Issue date: 10/3/05 Section: Culture
Civil and mechanical engineering associate professor Dr. Ken Blundell grabs the hot seat this week on
Media Credit: Heidi Schallberg
Civil and mechanical engineering associate professor Dr. Ken Blundell grabs the hot seat this week on "Who Wants to Be a Millionaire."

Ever fantasize about seeing your professor in the hot seat as revenge for some of those exams? Some students might get their chance this week when civil and mechanical engineering associate professor Dr. Ken Blundell takes the seat as a contestant on the trivia game show "Who Wants to Be a Millionaire?"

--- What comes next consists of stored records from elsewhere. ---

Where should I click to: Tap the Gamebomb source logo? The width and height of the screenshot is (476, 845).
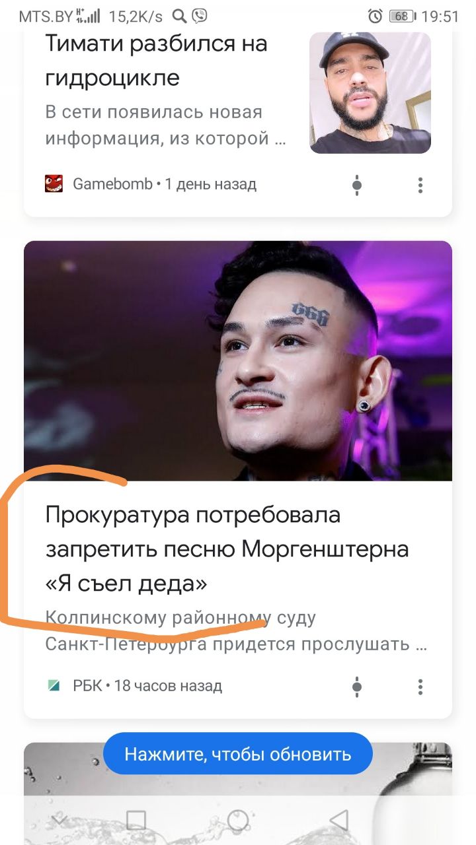[54, 184]
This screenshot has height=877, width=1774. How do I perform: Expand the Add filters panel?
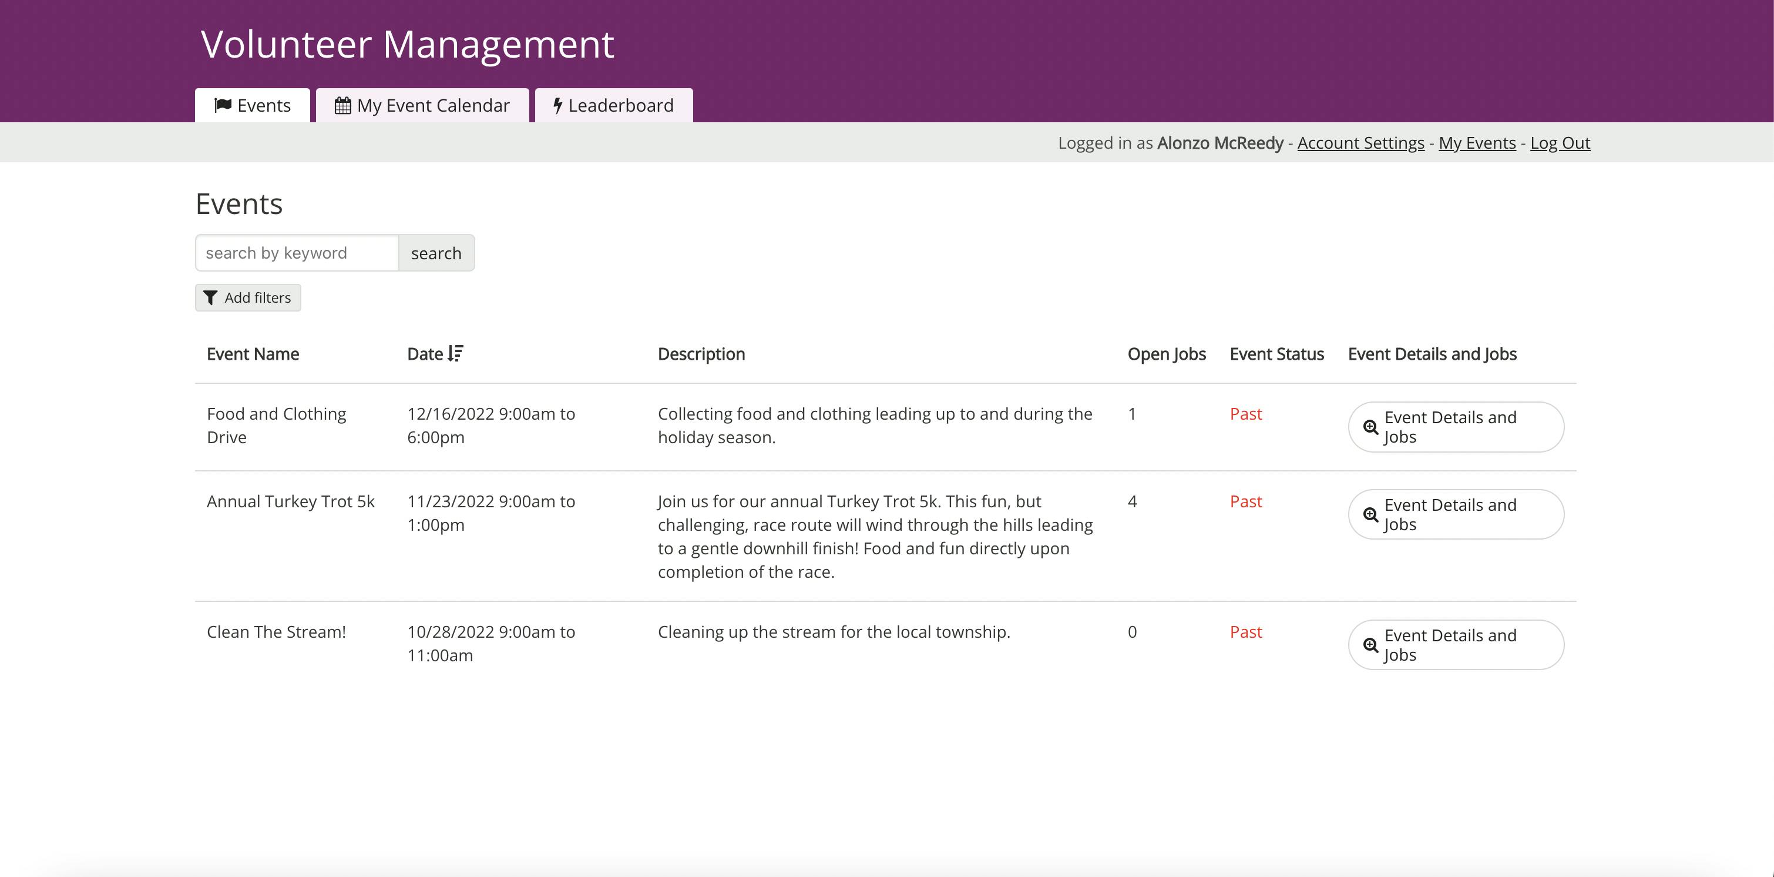tap(248, 297)
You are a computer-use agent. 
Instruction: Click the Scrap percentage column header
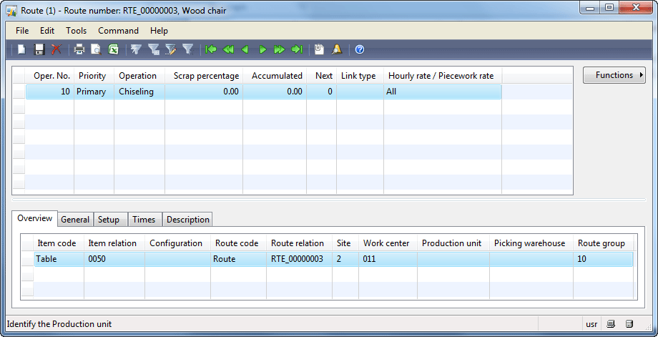tap(203, 76)
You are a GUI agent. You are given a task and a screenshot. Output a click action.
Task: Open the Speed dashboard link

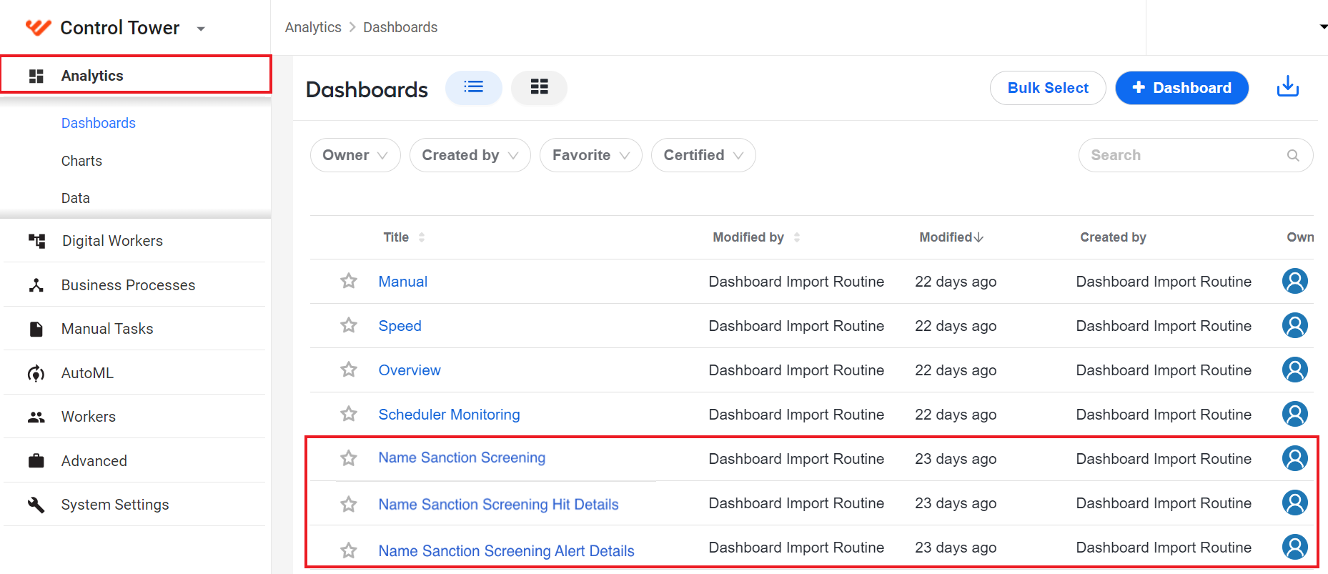coord(400,326)
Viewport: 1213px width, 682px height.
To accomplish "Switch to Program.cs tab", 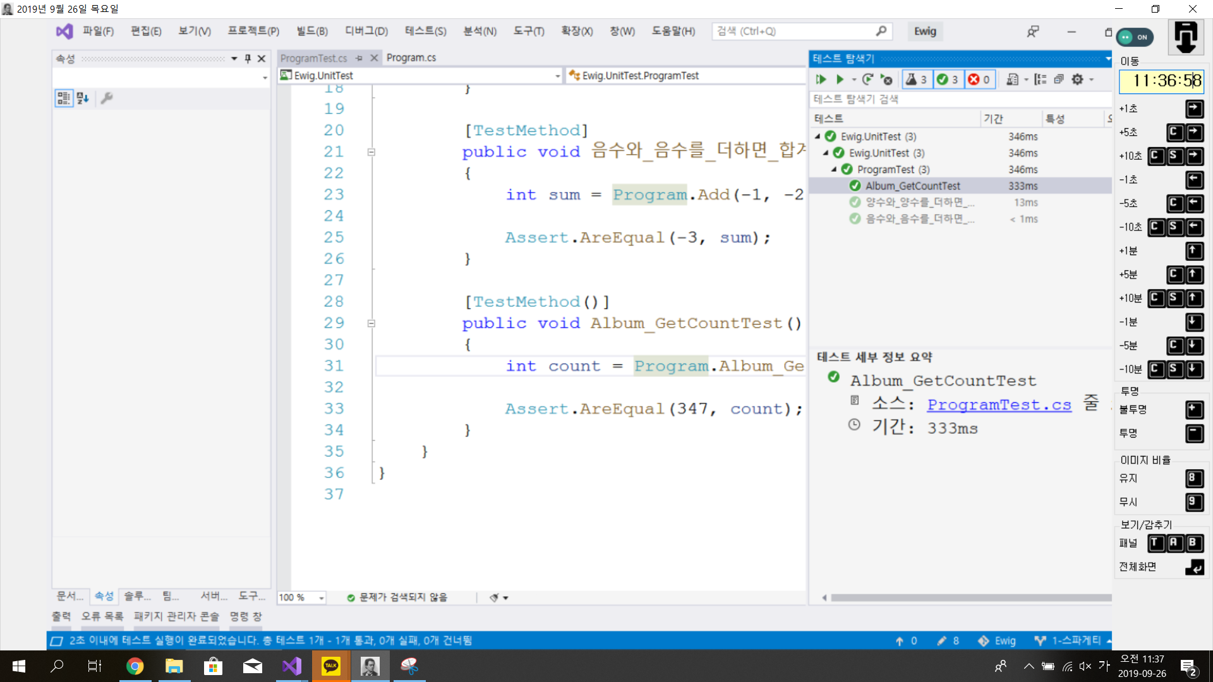I will [x=411, y=57].
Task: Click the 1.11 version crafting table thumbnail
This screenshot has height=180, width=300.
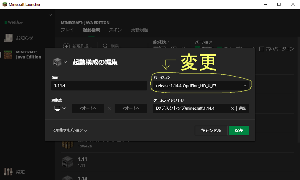Action: (67, 161)
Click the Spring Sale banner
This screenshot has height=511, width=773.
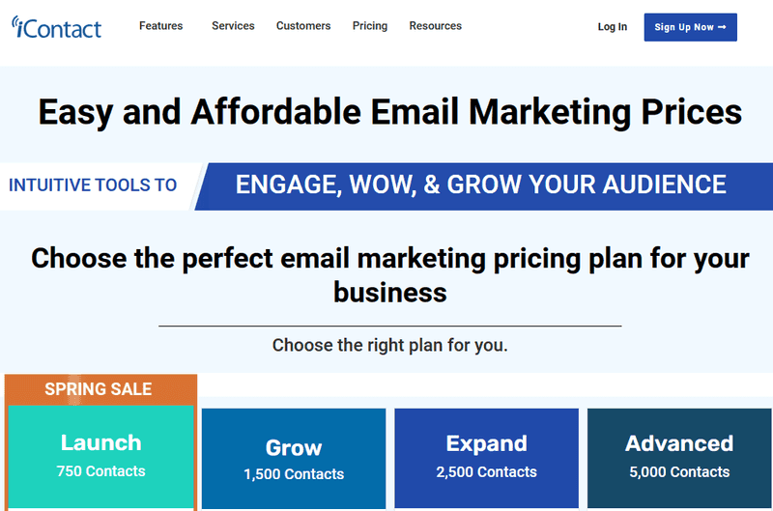click(x=99, y=388)

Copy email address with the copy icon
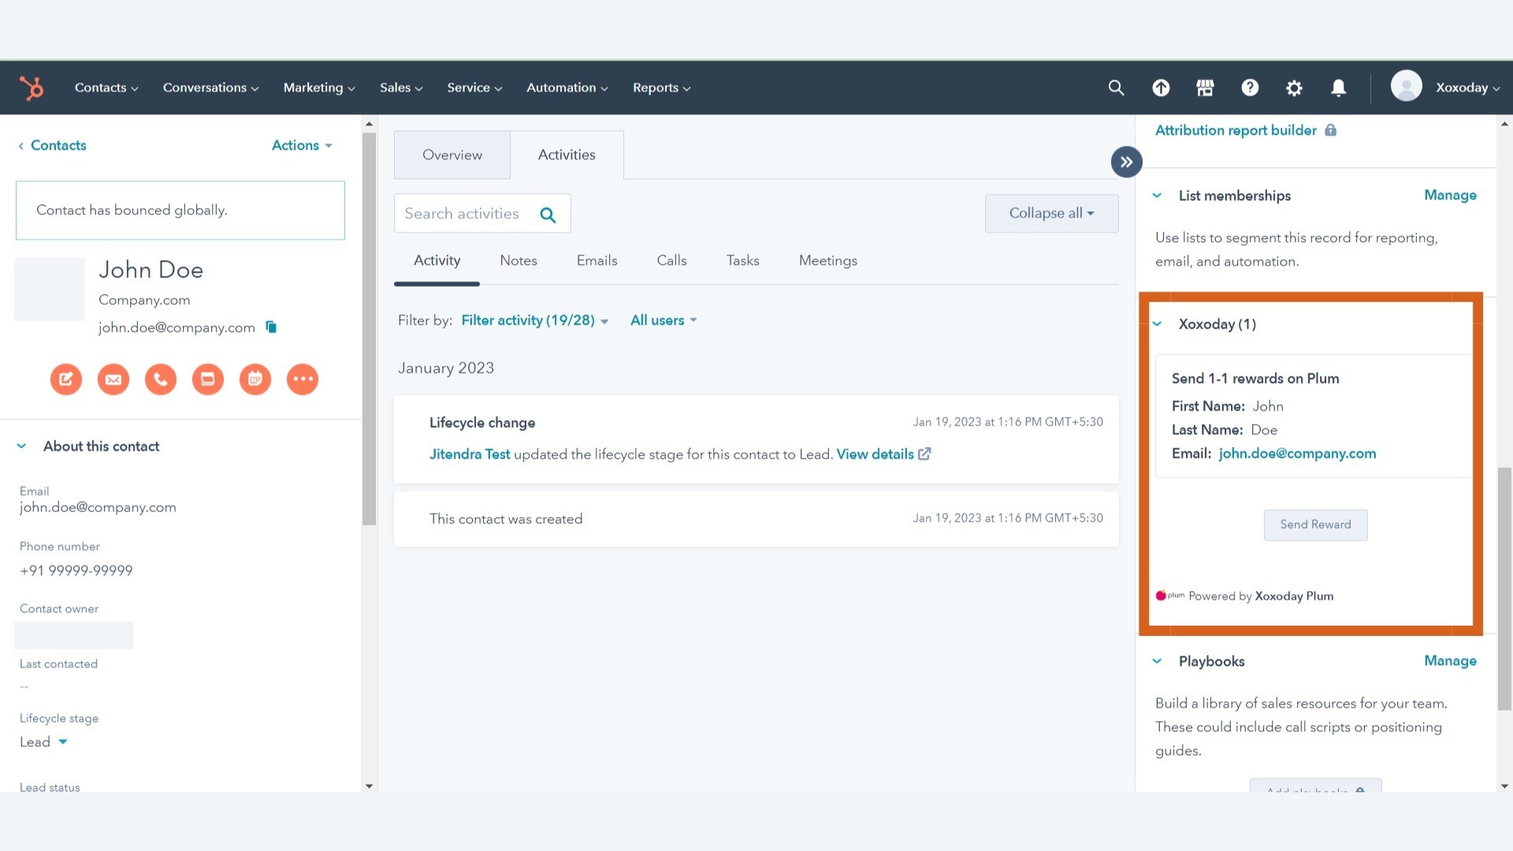271,327
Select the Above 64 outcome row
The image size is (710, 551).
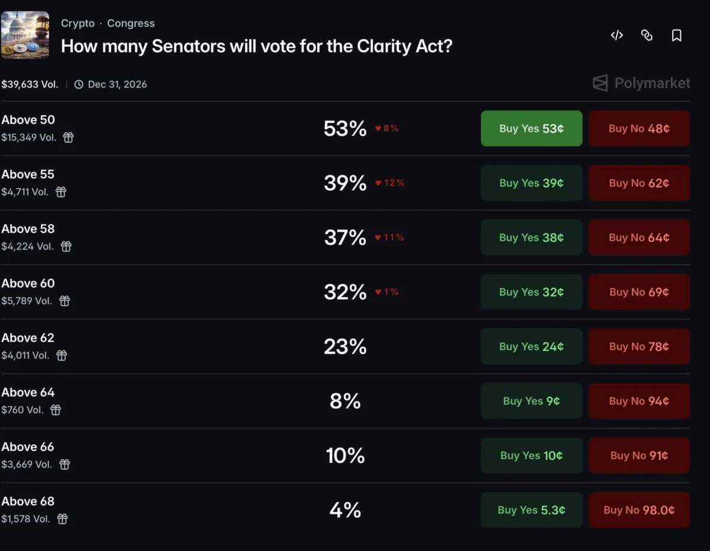pos(345,401)
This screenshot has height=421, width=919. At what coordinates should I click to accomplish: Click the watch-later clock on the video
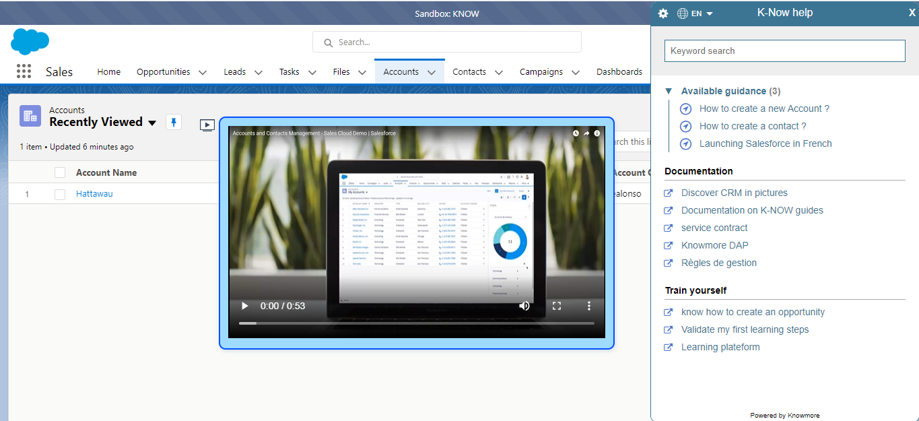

Even Blundell hasn't seen the two "Millionaire" shows that are scheduled to air this Wednesday and Thursday on KSHB 41 at 4 p.m. While he isn't supposed to reveal how well he did on the show before it airs, he already beat out about 22,000 applicants for the chance to audition against 250 others for one of eight contestant spots.

"I've always been into trivia," he explained. But Blundell had never been on a national game show, so he decided to try.

After applying online, the show called Blundell to audition in New York this July. He had to answer 30 questions to proceed to the final interview.

"You could flunk the interview if you weren't a very interesting person," he laughed.

In August, he returned to New York to tape the shows with his wife, Kathryn, and his son, Sam (a UMKC sophomore) in the audience.

Before Blundell left to do the show he gave his own auditions.

"I did have an audition for several people who wanted to be a phone-a-friend, and I had a quiz night to check them out," he said. Each contestant could pick five people to wait by a land-line phone for up to seven hours to quickly help with an answer. Blundell called on his "old trivia buddies," who previously competed with him on quiz nights at O'Dowd's.

At the studio, the contestants were even instructed on the proper way to sit in the chair on stage.

"You sidle up backwards, you scoot your bum on it, and then you put your hands back and grab hold of the monitor to swing yourself around," described Blundell. "Everybody had to prove they could do it before they were allowed on."

Once it was his turn in the chair, Blundell's acting and teaching experience helped him in front of the hundreds of people in the studio audience.